The vertical position can be easily adjusted.

Of course, after this adjustment is completed, the crusher can be operated by simply rotating the rotary table 3 again.

In addition, since the protrusion 17k contacts the leaf spring 17Il in this manner, the effect that the contact between the pressure frame 6 and the casing 1 side when the pressure frame 6 is locked is M21 is achieved.

In the above embodiment, the type of separator is a fixed movable vane type centrifugal type, but a rotor type rotating type may be adopted. In addition, the rotary table liner is not a flat type,
The grinding roller may be of an inclined type or a dish type, and the corresponding crushing roller may be changed to a type that is compatible with these types.

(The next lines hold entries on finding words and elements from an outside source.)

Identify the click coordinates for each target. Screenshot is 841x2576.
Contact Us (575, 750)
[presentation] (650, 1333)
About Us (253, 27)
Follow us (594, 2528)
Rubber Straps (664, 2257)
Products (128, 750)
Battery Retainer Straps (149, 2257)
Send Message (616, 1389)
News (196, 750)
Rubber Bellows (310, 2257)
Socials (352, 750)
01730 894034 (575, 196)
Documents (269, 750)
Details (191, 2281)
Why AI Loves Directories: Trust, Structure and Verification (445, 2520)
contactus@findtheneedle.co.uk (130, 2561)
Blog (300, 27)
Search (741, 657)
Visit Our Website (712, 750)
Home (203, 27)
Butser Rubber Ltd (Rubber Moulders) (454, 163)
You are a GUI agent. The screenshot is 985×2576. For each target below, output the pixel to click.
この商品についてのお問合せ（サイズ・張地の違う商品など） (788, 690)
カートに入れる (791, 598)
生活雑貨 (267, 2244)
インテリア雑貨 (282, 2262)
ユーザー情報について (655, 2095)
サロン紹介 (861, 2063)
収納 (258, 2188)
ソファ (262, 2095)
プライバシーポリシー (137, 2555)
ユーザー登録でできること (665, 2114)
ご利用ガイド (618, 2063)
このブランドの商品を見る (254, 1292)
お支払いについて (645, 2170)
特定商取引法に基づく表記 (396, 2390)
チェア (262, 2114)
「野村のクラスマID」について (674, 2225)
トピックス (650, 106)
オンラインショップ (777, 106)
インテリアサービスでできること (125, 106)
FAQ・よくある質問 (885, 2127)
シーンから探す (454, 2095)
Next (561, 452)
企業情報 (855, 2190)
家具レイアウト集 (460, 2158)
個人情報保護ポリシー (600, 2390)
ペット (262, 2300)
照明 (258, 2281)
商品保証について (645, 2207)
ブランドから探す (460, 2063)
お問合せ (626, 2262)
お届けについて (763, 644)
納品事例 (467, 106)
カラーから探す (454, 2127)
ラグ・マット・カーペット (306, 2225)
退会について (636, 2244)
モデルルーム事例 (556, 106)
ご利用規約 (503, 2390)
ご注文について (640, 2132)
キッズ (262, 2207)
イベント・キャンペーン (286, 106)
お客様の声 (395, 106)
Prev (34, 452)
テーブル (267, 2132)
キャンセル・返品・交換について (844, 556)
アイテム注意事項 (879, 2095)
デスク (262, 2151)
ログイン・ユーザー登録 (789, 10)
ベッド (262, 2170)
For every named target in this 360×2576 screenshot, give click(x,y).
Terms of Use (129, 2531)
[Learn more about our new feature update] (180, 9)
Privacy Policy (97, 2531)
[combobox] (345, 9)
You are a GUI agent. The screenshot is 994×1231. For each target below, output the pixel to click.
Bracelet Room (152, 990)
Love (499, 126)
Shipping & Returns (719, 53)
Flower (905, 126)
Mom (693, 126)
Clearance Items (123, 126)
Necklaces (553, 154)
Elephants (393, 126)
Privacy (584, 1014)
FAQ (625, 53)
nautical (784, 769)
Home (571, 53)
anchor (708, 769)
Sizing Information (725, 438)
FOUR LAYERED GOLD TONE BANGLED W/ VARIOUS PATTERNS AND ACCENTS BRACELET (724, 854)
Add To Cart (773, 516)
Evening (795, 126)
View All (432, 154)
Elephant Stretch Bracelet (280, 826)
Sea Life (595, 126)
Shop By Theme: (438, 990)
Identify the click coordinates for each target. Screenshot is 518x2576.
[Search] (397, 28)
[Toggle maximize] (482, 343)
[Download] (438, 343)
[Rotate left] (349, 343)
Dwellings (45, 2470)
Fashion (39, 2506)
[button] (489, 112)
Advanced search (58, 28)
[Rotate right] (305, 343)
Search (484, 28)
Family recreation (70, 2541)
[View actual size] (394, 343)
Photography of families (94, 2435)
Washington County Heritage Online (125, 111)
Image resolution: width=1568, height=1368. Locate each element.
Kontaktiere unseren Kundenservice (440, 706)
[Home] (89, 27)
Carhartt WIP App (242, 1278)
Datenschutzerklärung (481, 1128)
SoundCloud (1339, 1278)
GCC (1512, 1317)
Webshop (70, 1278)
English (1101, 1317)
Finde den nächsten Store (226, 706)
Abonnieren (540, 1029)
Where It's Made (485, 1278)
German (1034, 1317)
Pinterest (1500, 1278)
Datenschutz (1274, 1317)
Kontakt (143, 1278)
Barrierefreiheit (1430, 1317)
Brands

[Effects of the Invention] As is clear from the above description, the present invention locks a pressure frame in a vertical crusher by engagement of a protrusion and a leaf spring, and the pressure frame Adjustment can be performed extremely easily, and effects such as reduction in equipment configuration cost and ease of maintenance management of the vertical crusher can be obtained. Furthermore, contact between the pressure frame side and the casing side is buffered, and vibrations and the like are also reduced.

[Brief explanation of drawings]

FIG. 1 is a general sectional view showing an embodiment of a vertical crusher according to the present invention, and FIG. 2 is a sectional view taken along line II-II in FIG. 1. 1... Vertical crusher, 3... Rotary table,
4... Grinding roller, 6... Pressure frame, 14...
・Annular space part, 17k...Protrusion, 17J2・
...Plate spring. Figure 1

Claims (1)

[Claims] In a crusher that includes a rotary table in a casing, a plurality of crushing rollers arranged on the rotary table, and a pressure frame that connects the plurality of crushing rollers to each other, one of the inner surface of the casing and the outer surface of the pressure frame. A vertical crusher characterized in that a plate spring is provided protrudingly on one side and a protrusion is provided on the other side, and the protrusion is engaged with the plate spring to lock the pressure frame to the casing.